The proposed key austerity measures are:
· Reduction of the state budget by an additional €500 million (about US$675 million);
· Reduction of health care expenses by an additional €700,000 million (about US$945 million);
· Reduction of the office space occupied by the various public administrative agencies by 5% over three years;
· Acceleration of the sale of public properties by the government to reach an amount of €500 million per year;
· Full implementation of the retirement reforms in 2017 instead of 2018;
· A decrease or abolition of certain tax deductions or tax credits to save an additional €2.6 billion (about US$3.6 billion) by 2016;
· A 5% increase in the corporate tax rate for corporations with an annual revenue exceeding €250 million (about US$337.5 million) for the fiscal years 2012 and 2013, or until France's public deficit returns to below 3%;
· A freeze on the thresholds of the brackets of individual income tax, wealth tax, and succession duties until the 3% deficit target is met;
· Increase from 19% to 24% of the flat withholding rate (prélèvement forfaitaire libératoire) that applies to dividends and interest;
· An increase of the reduced VAT rate from the current 5.5% to 7% on goods and services that are not classified as "first necessity items," such as, for example food, energy products, and products and services for disabled persons.
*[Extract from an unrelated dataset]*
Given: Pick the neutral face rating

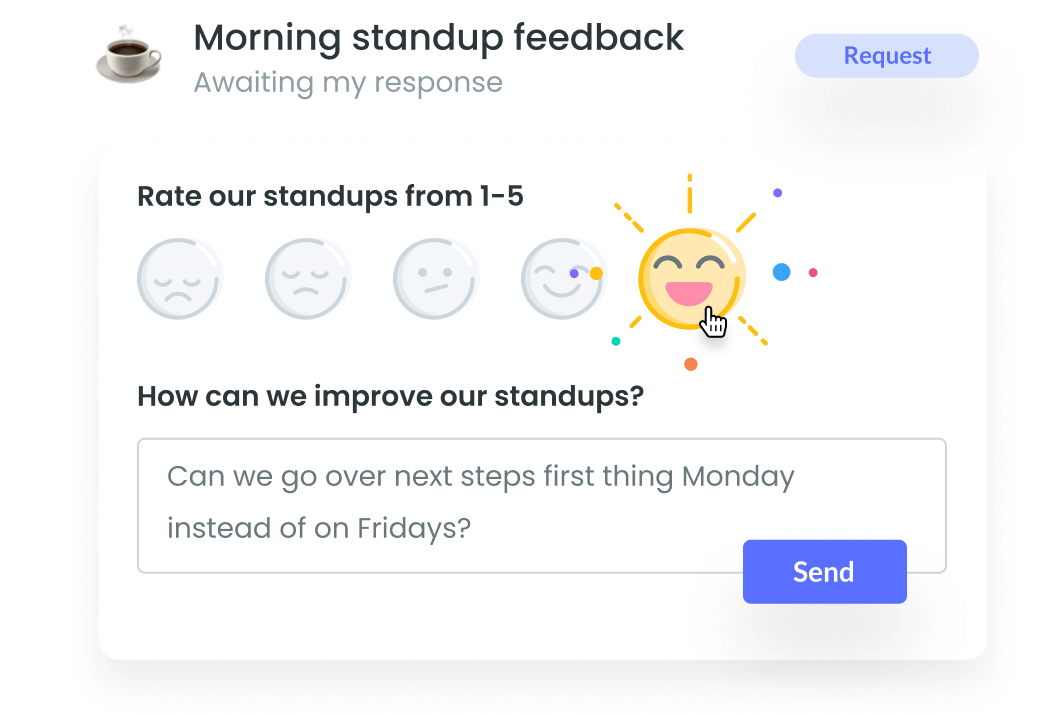Looking at the screenshot, I should pos(436,279).
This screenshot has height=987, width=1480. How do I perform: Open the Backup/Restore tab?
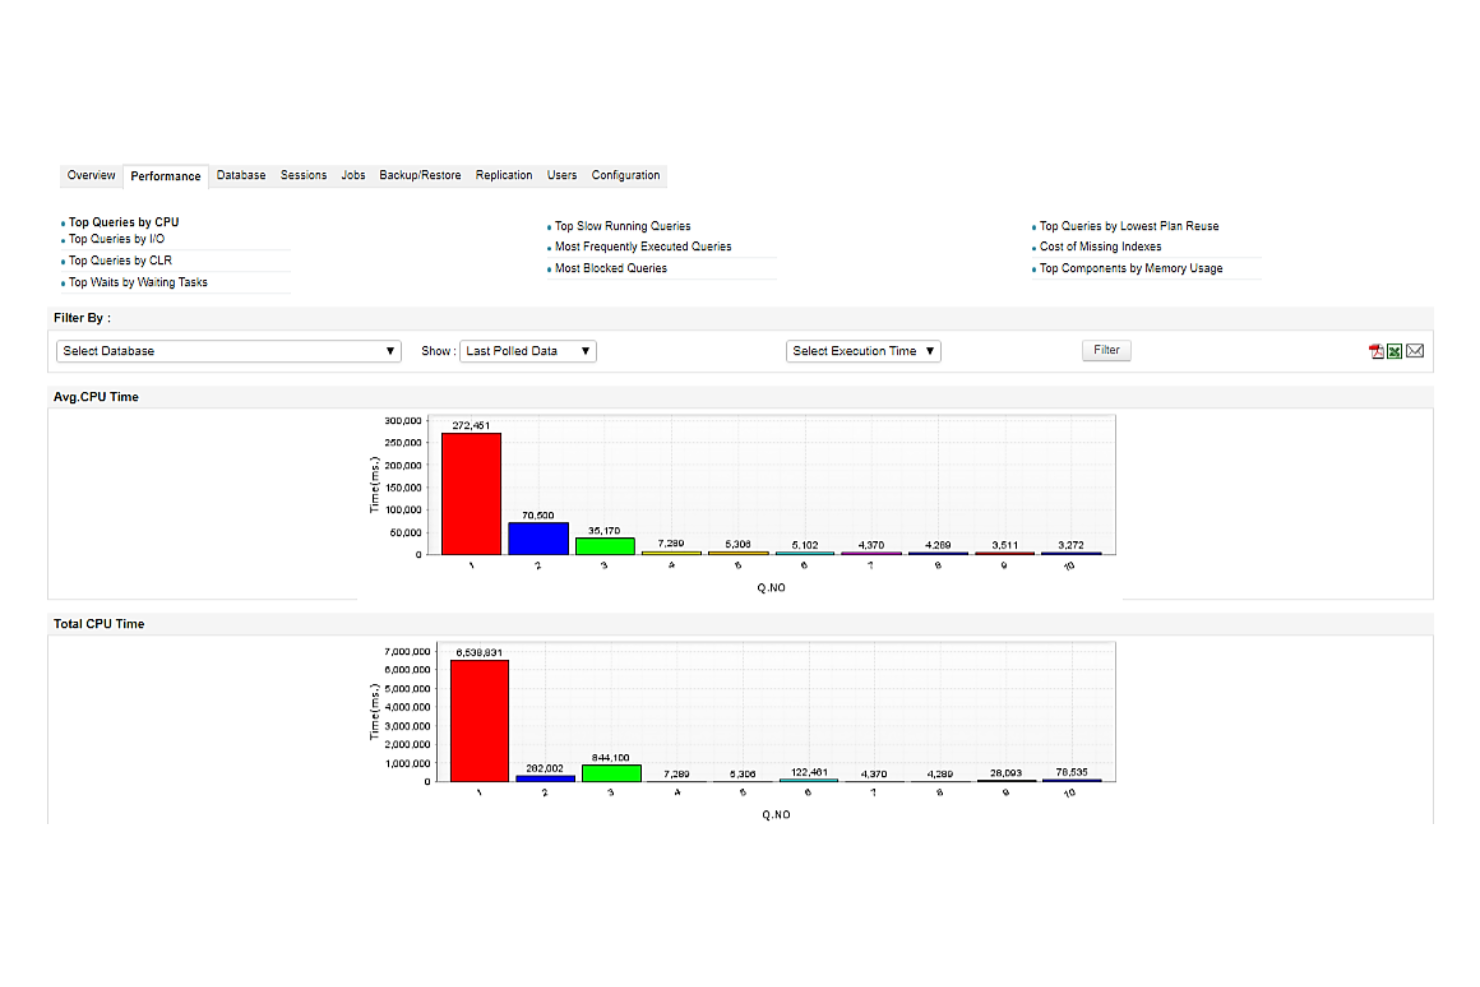[x=419, y=175]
This new rate would be applied to restaurant meals, books, public transportation, and major repairs to housing;
· A freeze on the salaries of the President of the Republic and the Ministers until the return to the public finance balance. The government also calls on CEOs of major corporations to do the same; and
· A 5% decrease of the reimbursement threshold for electoral campaigns expenses and aid to political parties. (Id.)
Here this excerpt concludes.